Learning to Mediate Equilibrium Selection in LLM Games

Miao Liu; Matthew Riemer; Maria Chang; Murray Campbell; Djallel Bouneffouf

ICML 2026

Workshop paper

06 Jul 2026

Learning to Mediate Equilibrium Selection in LLM Games

Abstract

LLM agents in repeated strategic interactions face an equilibrium selection problem: unassisted populations often coordinate on low-welfare equilibria, while rule-based mediators require game-specific calibration. We propose a learned meta-controller as an empirical equilibrium selector, trained via reinforcement learning from welfare feedback alone — no game-specific reward shaping or access to player internals.

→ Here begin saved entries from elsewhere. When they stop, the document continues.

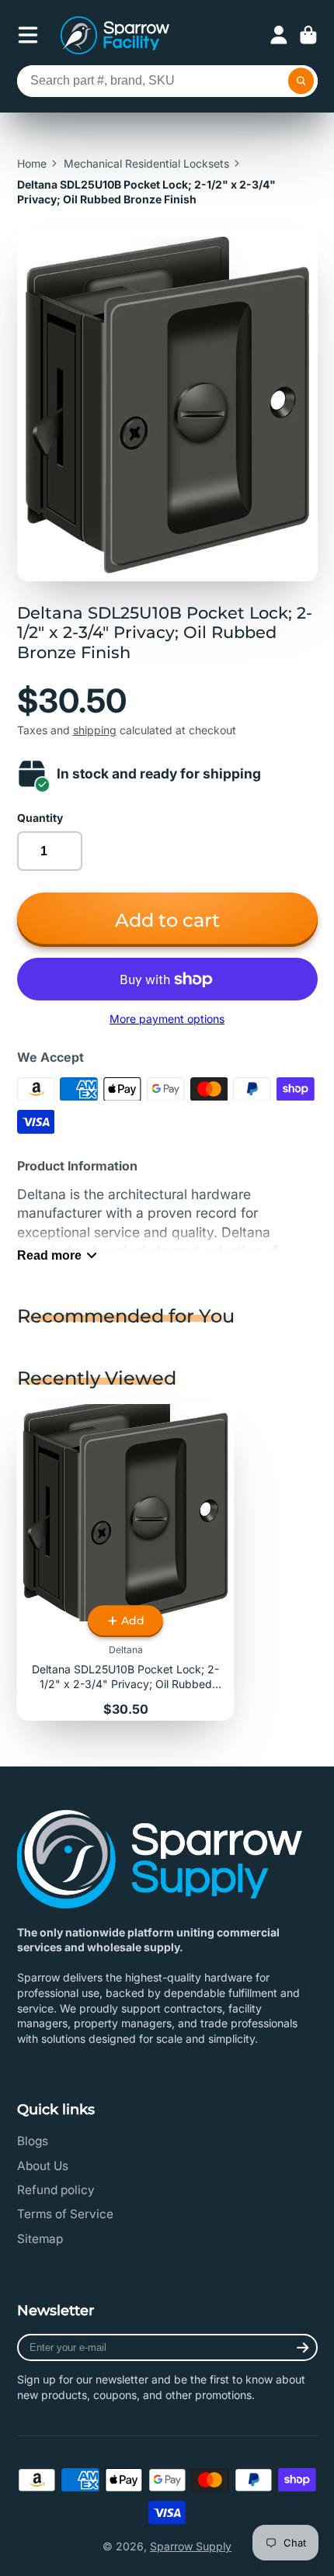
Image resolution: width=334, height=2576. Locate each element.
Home (32, 163)
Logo (115, 35)
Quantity (40, 817)
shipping (95, 730)
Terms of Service (65, 2214)
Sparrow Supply (190, 2546)
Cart (308, 35)
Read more (49, 1255)
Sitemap (40, 2238)
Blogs (32, 2141)
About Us (42, 2165)
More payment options (167, 1018)
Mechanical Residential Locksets (146, 163)
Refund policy (56, 2189)
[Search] (301, 81)
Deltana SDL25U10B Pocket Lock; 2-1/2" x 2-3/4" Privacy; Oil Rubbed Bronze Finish (126, 1562)
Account (279, 35)
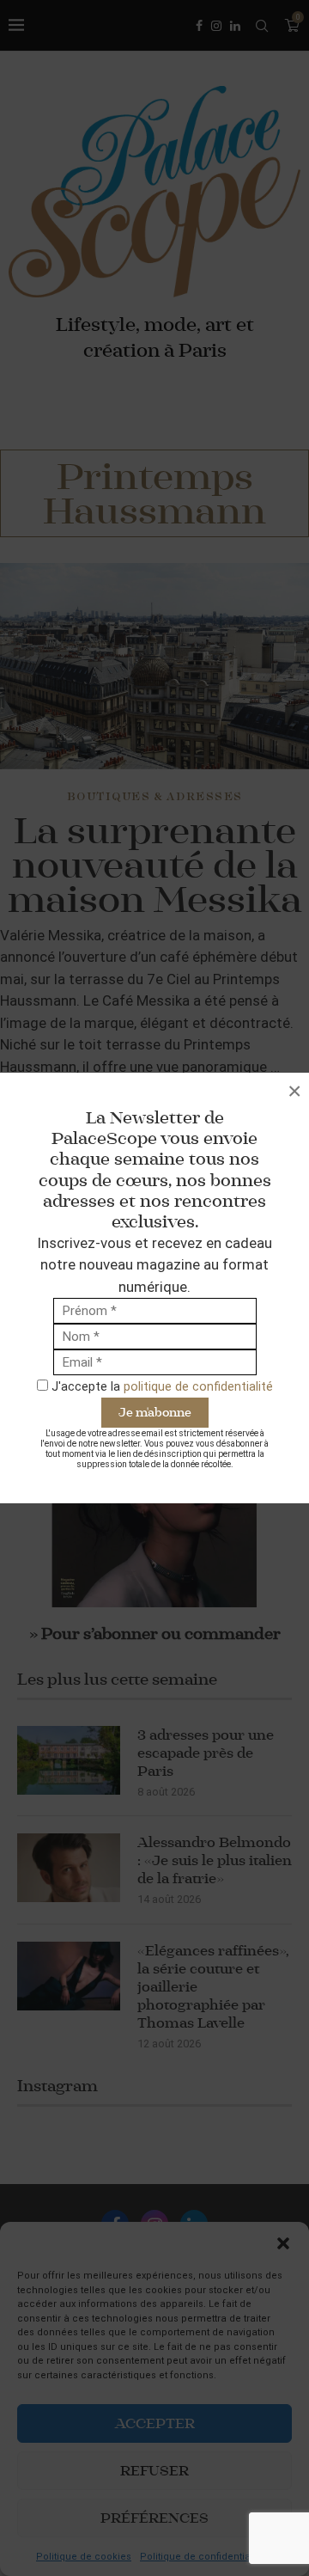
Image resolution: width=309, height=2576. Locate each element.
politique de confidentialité (198, 1386)
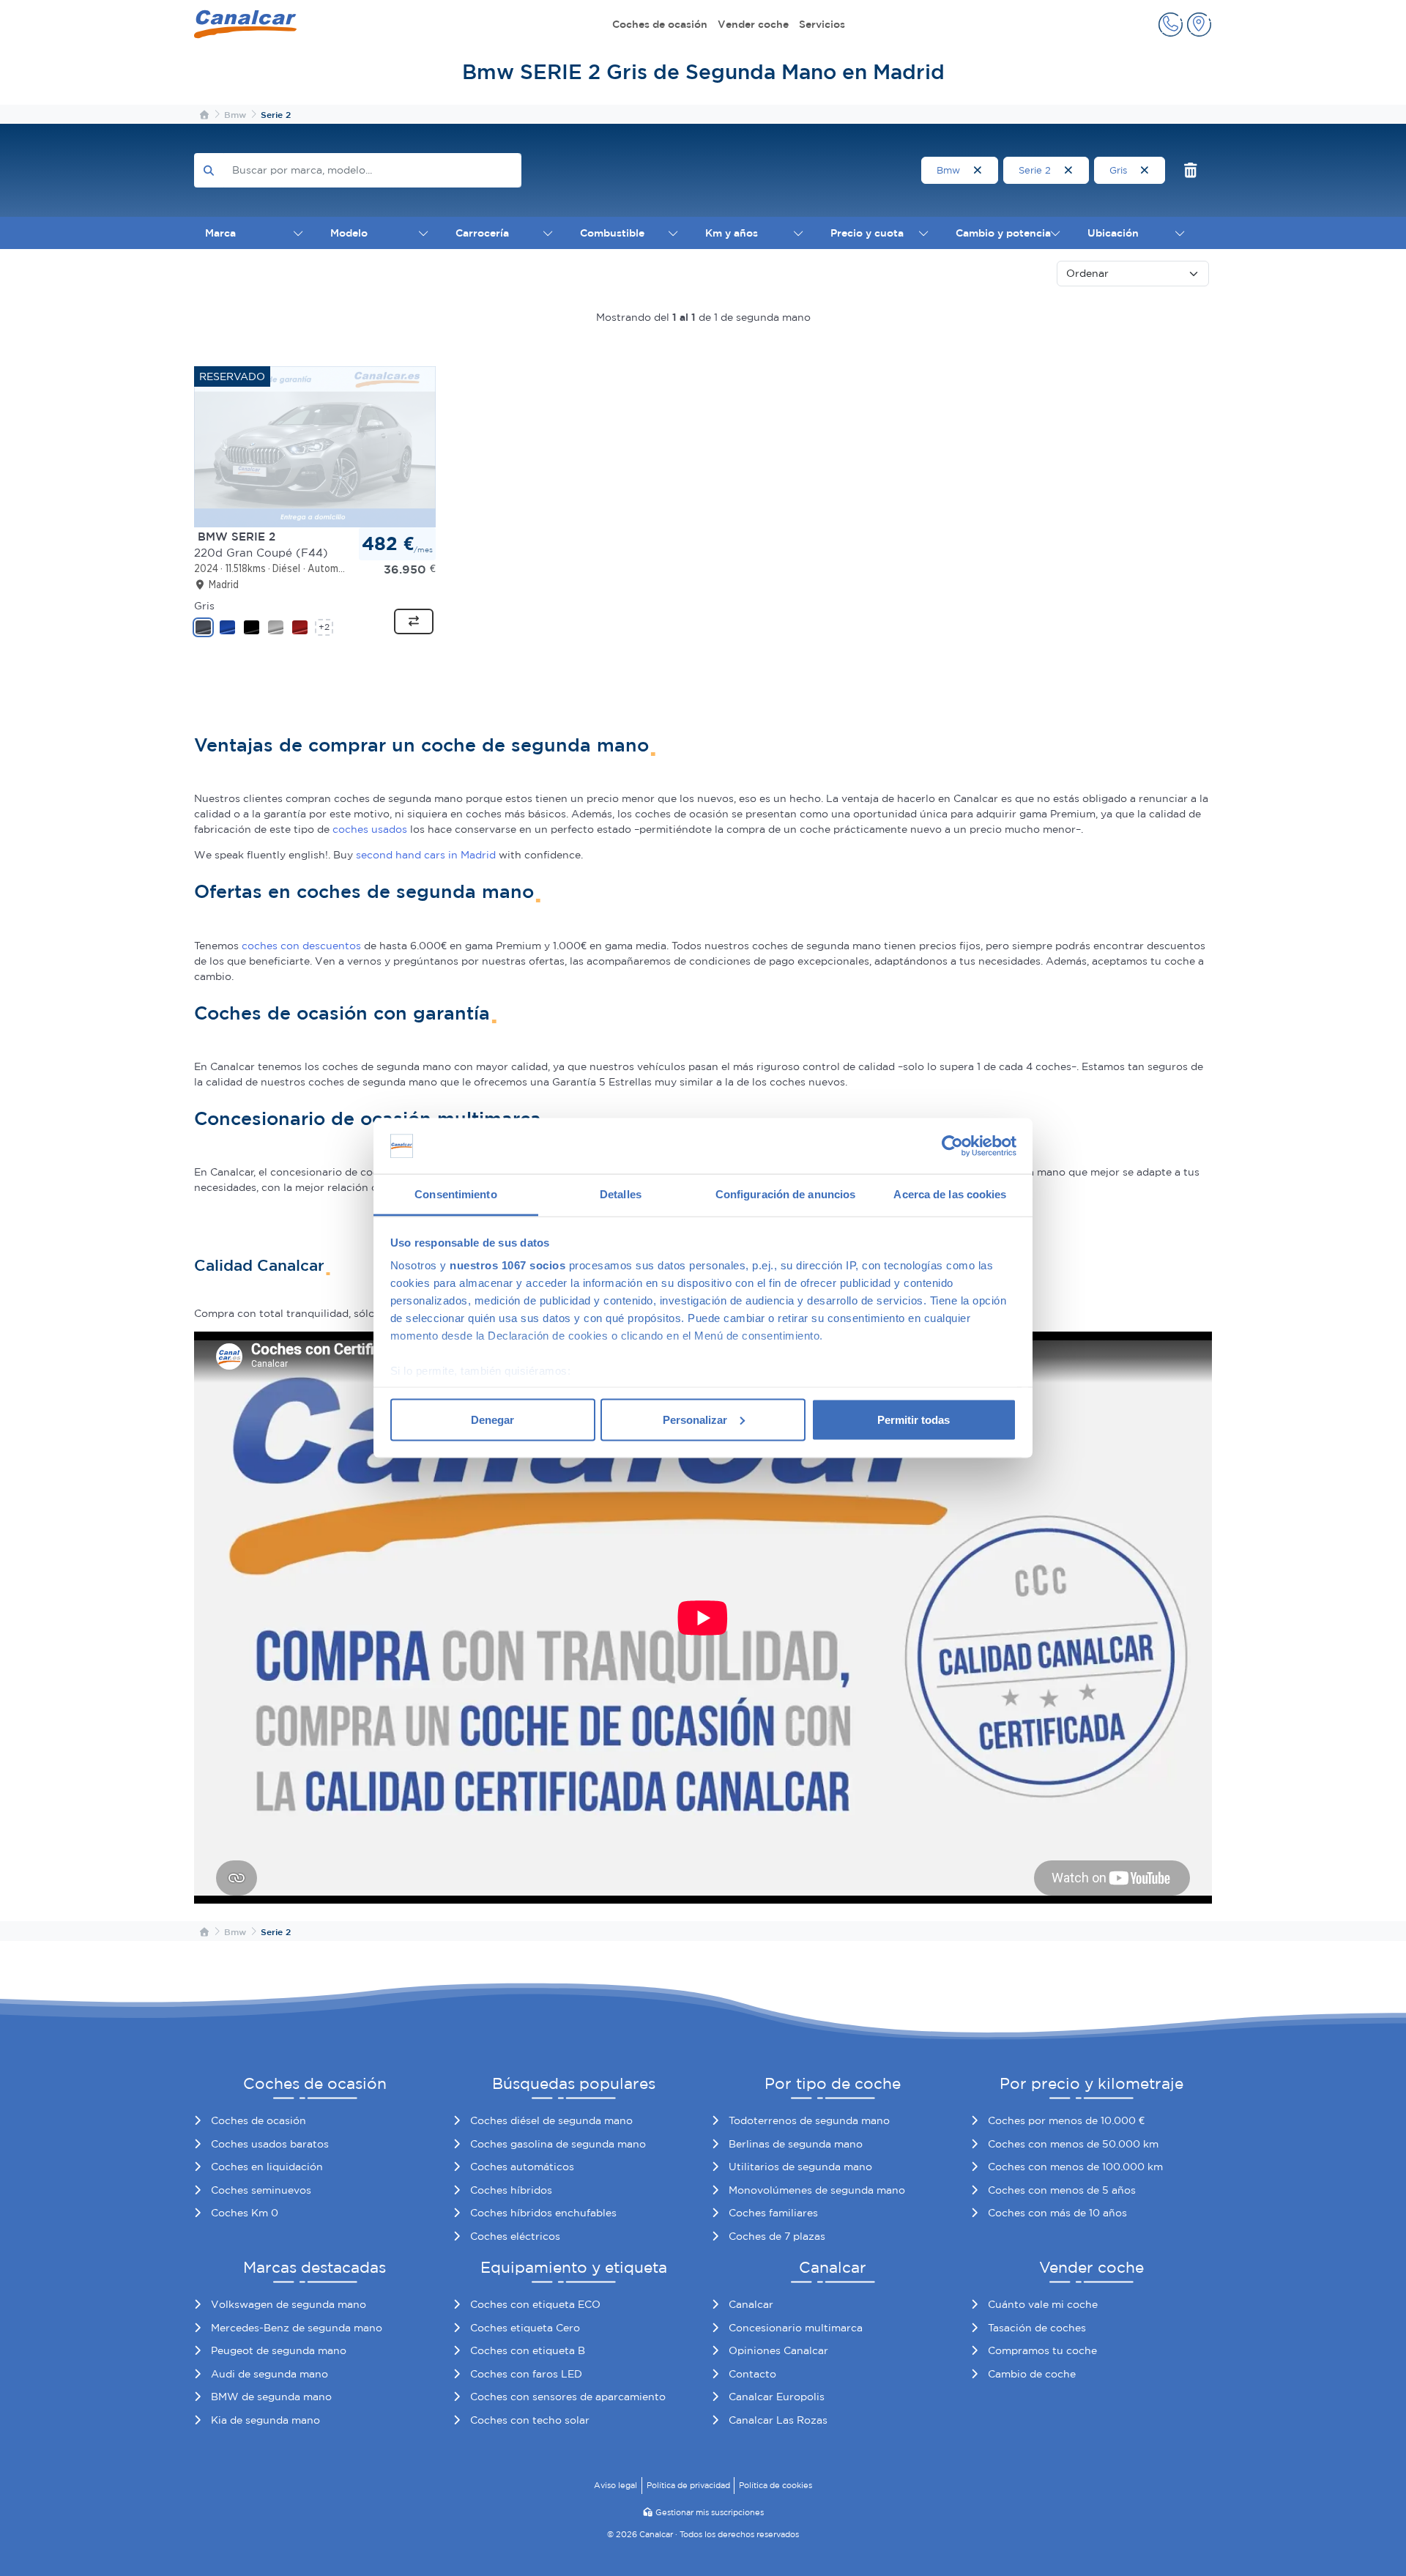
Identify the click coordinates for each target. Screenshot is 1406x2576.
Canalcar (751, 2304)
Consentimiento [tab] (455, 1194)
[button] (1170, 24)
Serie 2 (1036, 170)
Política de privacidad (688, 2485)
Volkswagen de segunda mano (288, 2304)
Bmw (950, 170)
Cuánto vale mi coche (1043, 2304)
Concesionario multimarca (796, 2328)
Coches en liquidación (267, 2166)
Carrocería (482, 233)
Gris (1119, 170)
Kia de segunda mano (265, 2420)
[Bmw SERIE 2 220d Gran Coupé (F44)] (315, 446)
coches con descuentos (301, 945)
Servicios (822, 24)
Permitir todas (913, 1419)
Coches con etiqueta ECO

Two variants matched to credit-assignment structure: PPO for multi-round social dilemmas, and a contextual bandit ( $\gamma=0$ ) for dense per-round settings. PPO significantly outperforms no-intervention and always-intervene baselines, matches mid-tier hand-crafted mediators, and significantly trails only the best rule-based mediator on IPD ( $p=0.045$ ) — all without game-specific tuning. Both variants exhibit emergent selectivity — active in coordination-challenged games, passive where LLMs already self-coordinate — consistent with this arising from the welfare reward rather than the algorithm. A communication ablation reveals that message content contributes to welfare only when paired with learned selectivity: removing content significantly degrades PPO welfare ( $p<0.02$ ) but leaves always-intervene unaffected, consistent with targeted messages carrying information while indiscriminate ones average to noise. Bandit underperforms PPO on social dilemmas but matches rule-based baselines in Bertrand, where dense per-round rewards suit the 1-step approximation. Prompt match matters: controllers generalize poorly across conditions, motivating prompt-conditioned training.